Problem description –
Update the entries below by replacing "GUI agent" with "interface agent" wherever it appears, and reproduce everything else unchanged.

═══ Data shown

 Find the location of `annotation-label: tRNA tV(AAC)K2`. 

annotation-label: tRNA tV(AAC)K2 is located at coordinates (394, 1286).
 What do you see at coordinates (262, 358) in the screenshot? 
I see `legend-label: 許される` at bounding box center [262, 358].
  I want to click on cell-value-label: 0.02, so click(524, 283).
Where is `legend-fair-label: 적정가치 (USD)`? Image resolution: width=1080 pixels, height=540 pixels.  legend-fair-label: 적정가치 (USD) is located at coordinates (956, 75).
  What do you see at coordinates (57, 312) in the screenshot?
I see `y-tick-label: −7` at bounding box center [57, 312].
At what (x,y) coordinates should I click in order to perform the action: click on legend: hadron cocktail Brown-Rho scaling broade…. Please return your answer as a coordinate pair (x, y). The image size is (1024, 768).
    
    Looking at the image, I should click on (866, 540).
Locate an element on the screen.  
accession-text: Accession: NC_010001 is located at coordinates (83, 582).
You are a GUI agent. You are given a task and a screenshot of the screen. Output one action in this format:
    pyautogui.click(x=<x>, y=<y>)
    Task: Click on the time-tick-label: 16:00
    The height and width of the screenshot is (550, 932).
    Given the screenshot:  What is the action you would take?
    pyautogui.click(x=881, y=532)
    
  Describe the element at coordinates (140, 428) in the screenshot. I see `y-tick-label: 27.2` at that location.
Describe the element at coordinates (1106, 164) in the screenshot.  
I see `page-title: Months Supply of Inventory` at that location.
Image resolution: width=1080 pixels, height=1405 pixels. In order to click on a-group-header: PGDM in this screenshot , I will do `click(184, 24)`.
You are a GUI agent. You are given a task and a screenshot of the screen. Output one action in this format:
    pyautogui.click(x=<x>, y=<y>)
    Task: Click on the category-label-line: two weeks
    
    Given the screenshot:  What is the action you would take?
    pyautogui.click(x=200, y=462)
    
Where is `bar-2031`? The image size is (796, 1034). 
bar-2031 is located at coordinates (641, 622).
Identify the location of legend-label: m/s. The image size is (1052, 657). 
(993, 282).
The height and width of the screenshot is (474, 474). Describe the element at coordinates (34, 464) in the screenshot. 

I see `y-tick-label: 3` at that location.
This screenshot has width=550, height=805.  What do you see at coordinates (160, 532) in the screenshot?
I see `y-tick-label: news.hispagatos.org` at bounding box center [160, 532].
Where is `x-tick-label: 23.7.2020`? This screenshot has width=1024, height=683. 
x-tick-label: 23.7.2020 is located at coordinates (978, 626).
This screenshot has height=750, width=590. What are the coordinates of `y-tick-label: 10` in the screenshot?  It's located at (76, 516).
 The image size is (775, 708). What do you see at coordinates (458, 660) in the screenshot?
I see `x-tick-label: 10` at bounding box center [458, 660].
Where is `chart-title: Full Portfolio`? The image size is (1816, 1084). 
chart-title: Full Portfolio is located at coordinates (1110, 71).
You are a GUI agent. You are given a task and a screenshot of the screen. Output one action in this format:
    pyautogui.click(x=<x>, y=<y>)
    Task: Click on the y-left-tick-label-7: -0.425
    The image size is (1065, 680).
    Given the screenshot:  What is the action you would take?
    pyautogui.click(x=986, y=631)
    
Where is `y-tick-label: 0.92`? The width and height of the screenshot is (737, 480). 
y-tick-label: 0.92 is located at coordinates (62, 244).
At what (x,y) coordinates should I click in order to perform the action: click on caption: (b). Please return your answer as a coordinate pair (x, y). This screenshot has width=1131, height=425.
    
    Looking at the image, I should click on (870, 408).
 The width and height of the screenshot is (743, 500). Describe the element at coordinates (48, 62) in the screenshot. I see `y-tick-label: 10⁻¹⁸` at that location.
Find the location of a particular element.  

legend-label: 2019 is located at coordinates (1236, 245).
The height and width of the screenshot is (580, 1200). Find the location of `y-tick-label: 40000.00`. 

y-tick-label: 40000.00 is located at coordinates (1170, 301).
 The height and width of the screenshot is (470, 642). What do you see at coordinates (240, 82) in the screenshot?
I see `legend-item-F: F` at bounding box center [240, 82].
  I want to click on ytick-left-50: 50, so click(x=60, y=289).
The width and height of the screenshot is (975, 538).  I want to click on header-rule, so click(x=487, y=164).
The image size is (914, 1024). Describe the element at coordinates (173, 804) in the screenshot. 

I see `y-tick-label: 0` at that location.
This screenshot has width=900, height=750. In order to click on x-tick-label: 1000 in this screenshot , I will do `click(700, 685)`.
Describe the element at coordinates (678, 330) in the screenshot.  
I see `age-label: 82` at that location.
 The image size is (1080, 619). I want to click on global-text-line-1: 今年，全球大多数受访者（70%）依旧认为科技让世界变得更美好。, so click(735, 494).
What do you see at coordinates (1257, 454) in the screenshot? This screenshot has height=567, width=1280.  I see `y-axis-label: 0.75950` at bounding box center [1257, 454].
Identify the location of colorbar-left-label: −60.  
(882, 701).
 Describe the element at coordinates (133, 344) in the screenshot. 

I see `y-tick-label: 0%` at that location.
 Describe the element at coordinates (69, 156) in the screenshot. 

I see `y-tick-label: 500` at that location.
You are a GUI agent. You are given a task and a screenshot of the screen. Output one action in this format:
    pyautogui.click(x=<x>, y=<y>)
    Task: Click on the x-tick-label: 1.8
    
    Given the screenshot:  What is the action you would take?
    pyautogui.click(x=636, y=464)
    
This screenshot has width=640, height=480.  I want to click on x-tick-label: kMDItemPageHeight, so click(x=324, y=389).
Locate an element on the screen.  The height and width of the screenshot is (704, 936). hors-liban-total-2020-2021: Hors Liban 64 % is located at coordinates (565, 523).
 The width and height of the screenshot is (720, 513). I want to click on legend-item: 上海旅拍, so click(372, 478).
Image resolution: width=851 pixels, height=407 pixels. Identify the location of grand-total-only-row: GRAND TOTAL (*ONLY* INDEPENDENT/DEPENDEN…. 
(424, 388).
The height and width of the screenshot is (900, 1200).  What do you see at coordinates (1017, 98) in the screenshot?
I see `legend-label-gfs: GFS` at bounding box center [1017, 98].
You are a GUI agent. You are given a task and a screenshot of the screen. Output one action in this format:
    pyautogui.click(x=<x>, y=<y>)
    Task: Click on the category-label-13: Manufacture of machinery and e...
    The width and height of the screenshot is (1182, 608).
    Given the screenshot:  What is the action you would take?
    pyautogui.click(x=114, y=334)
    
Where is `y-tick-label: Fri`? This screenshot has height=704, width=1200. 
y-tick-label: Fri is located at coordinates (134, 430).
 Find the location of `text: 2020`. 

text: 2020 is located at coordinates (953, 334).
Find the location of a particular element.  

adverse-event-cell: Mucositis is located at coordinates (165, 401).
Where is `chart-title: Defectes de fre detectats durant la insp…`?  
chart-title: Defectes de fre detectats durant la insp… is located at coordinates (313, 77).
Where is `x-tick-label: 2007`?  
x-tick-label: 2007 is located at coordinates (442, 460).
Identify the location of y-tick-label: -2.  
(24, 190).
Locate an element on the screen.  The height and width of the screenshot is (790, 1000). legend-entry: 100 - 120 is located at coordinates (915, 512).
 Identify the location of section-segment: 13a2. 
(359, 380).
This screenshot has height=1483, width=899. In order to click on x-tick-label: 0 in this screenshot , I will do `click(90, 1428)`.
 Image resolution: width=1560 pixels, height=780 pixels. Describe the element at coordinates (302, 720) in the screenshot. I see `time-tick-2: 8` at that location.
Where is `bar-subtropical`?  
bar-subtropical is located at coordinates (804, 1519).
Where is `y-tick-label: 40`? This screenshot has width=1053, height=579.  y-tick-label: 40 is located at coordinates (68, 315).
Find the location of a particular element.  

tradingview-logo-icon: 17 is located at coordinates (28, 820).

══════

Result for this task –
 Find the location of `annotation-label: tRNA tV(AAC)K2`. 

annotation-label: tRNA tV(AAC)K2 is located at coordinates (394, 1286).
 What do you see at coordinates (262, 358) in the screenshot? 
I see `legend-label: 許される` at bounding box center [262, 358].
  I want to click on cell-value-label: 0.02, so click(524, 283).
Where is `legend-fair-label: 적정가치 (USD)`? Image resolution: width=1080 pixels, height=540 pixels.  legend-fair-label: 적정가치 (USD) is located at coordinates (956, 75).
  What do you see at coordinates (57, 312) in the screenshot?
I see `y-tick-label: −7` at bounding box center [57, 312].
At what (x,y) coordinates should I click in order to perform the action: click on legend: hadron cocktail Brown-Rho scaling broade…. Please return your answer as a coordinate pair (x, y). The image size is (1024, 768).
    
    Looking at the image, I should click on (866, 540).
Locate an element on the screen.  
accession-text: Accession: NC_010001 is located at coordinates (83, 582).
You are a interface agent. You are given a task and a screenshot of the screen. Output one action in this format:
    pyautogui.click(x=<x>, y=<y>)
    Task: Click on the time-tick-label: 16:00
    The height and width of the screenshot is (550, 932).
    Given the screenshot:  What is the action you would take?
    pyautogui.click(x=881, y=532)
    
  Describe the element at coordinates (140, 428) in the screenshot. I see `y-tick-label: 27.2` at that location.
Describe the element at coordinates (1106, 164) in the screenshot.  
I see `page-title: Months Supply of Inventory` at that location.
Image resolution: width=1080 pixels, height=1405 pixels. In order to click on a-group-header: PGDM in this screenshot , I will do `click(184, 24)`.
You are a interface agent. You are given a task and a screenshot of the screen. Output one action in this format:
    pyautogui.click(x=<x>, y=<y>)
    Task: Click on the category-label-line: two weeks
    
    Given the screenshot:  What is the action you would take?
    pyautogui.click(x=200, y=462)
    
Where is `bar-2031`? The image size is (796, 1034). 
bar-2031 is located at coordinates (641, 622).
Identify the location of legend-label: m/s. The image size is (1052, 657). 
(993, 282).
The height and width of the screenshot is (474, 474). Describe the element at coordinates (34, 464) in the screenshot. 

I see `y-tick-label: 3` at that location.
This screenshot has width=550, height=805.  What do you see at coordinates (160, 532) in the screenshot?
I see `y-tick-label: news.hispagatos.org` at bounding box center [160, 532].
Where is `x-tick-label: 23.7.2020`? This screenshot has width=1024, height=683. 
x-tick-label: 23.7.2020 is located at coordinates (978, 626).
This screenshot has height=750, width=590. What are the coordinates of `y-tick-label: 10` in the screenshot?  It's located at (76, 516).
 The image size is (775, 708). What do you see at coordinates (458, 660) in the screenshot?
I see `x-tick-label: 10` at bounding box center [458, 660].
Where is `chart-title: Full Portfolio`? The image size is (1816, 1084). 
chart-title: Full Portfolio is located at coordinates (1110, 71).
You are a interface agent. You are given a task and a screenshot of the screen. Output one action in this format:
    pyautogui.click(x=<x>, y=<y>)
    Task: Click on the y-left-tick-label-7: -0.425
    The image size is (1065, 680).
    Given the screenshot:  What is the action you would take?
    pyautogui.click(x=986, y=631)
    
Where is `y-tick-label: 0.92`? The width and height of the screenshot is (737, 480). 
y-tick-label: 0.92 is located at coordinates (62, 244).
At what (x,y) coordinates should I click in order to perform the action: click on caption: (b). Please return your answer as a coordinate pair (x, y). This screenshot has width=1131, height=425.
    
    Looking at the image, I should click on (870, 408).
 The width and height of the screenshot is (743, 500). Describe the element at coordinates (48, 62) in the screenshot. I see `y-tick-label: 10⁻¹⁸` at that location.
Find the location of a particular element.  

legend-label: 2019 is located at coordinates (1236, 245).
The height and width of the screenshot is (580, 1200). Find the location of `y-tick-label: 40000.00`. 

y-tick-label: 40000.00 is located at coordinates (1170, 301).
 The height and width of the screenshot is (470, 642). What do you see at coordinates (240, 82) in the screenshot?
I see `legend-item-F: F` at bounding box center [240, 82].
  I want to click on ytick-left-50: 50, so click(x=60, y=289).
The width and height of the screenshot is (975, 538).  I want to click on header-rule, so click(x=487, y=164).
The image size is (914, 1024). Describe the element at coordinates (173, 804) in the screenshot. 

I see `y-tick-label: 0` at that location.
This screenshot has width=900, height=750. In order to click on x-tick-label: 1000 in this screenshot , I will do `click(700, 685)`.
Describe the element at coordinates (678, 330) in the screenshot.  
I see `age-label: 82` at that location.
 The image size is (1080, 619). I want to click on global-text-line-1: 今年，全球大多数受访者（70%）依旧认为科技让世界变得更美好。, so click(735, 494).
What do you see at coordinates (1257, 454) in the screenshot? This screenshot has height=567, width=1280.  I see `y-axis-label: 0.75950` at bounding box center [1257, 454].
Identify the location of colorbar-left-label: −60.  
(882, 701).
 Describe the element at coordinates (133, 344) in the screenshot. 

I see `y-tick-label: 0%` at that location.
 Describe the element at coordinates (69, 156) in the screenshot. 

I see `y-tick-label: 500` at that location.
You are a interface agent. You are given a task and a screenshot of the screen. Output one action in this format:
    pyautogui.click(x=<x>, y=<y>)
    Task: Click on the x-tick-label: 1.8
    
    Given the screenshot:  What is the action you would take?
    pyautogui.click(x=636, y=464)
    
This screenshot has width=640, height=480.  I want to click on x-tick-label: kMDItemPageHeight, so click(x=324, y=389).
Locate an element on the screen.  The height and width of the screenshot is (704, 936). hors-liban-total-2020-2021: Hors Liban 64 % is located at coordinates (565, 523).
 The width and height of the screenshot is (720, 513). I want to click on legend-item: 上海旅拍, so click(372, 478).
Image resolution: width=851 pixels, height=407 pixels. Identify the location of grand-total-only-row: GRAND TOTAL (*ONLY* INDEPENDENT/DEPENDEN…. 
(424, 388).
The height and width of the screenshot is (900, 1200).  What do you see at coordinates (1017, 98) in the screenshot?
I see `legend-label-gfs: GFS` at bounding box center [1017, 98].
You are a interface agent. You are given a task and a screenshot of the screen. Output one action in this format:
    pyautogui.click(x=<x>, y=<y>)
    Task: Click on the category-label-13: Manufacture of machinery and e...
    The width and height of the screenshot is (1182, 608).
    Given the screenshot:  What is the action you would take?
    pyautogui.click(x=114, y=334)
    
Where is `y-tick-label: Fri`? This screenshot has height=704, width=1200. 
y-tick-label: Fri is located at coordinates (134, 430).
 Find the location of `text: 2020`. 

text: 2020 is located at coordinates (953, 334).
Find the location of a particular element.  

adverse-event-cell: Mucositis is located at coordinates (165, 401).
Where is `chart-title: Defectes de fre detectats durant la insp…`?  
chart-title: Defectes de fre detectats durant la insp… is located at coordinates (313, 77).
Where is `x-tick-label: 2007`?  
x-tick-label: 2007 is located at coordinates (442, 460).
Identify the location of y-tick-label: -2.  
(24, 190).
Locate an element on the screen.  The height and width of the screenshot is (790, 1000). legend-entry: 100 - 120 is located at coordinates (915, 512).
 Identify the location of section-segment: 13a2. 
(359, 380).
This screenshot has height=1483, width=899. In order to click on x-tick-label: 0 in this screenshot , I will do `click(90, 1428)`.
 Image resolution: width=1560 pixels, height=780 pixels. Describe the element at coordinates (302, 720) in the screenshot. I see `time-tick-2: 8` at that location.
Where is `bar-subtropical`?  
bar-subtropical is located at coordinates (804, 1519).
Where is `y-tick-label: 40`? This screenshot has width=1053, height=579.  y-tick-label: 40 is located at coordinates (68, 315).
Find the location of a particular element.  

tradingview-logo-icon: 17 is located at coordinates (28, 820).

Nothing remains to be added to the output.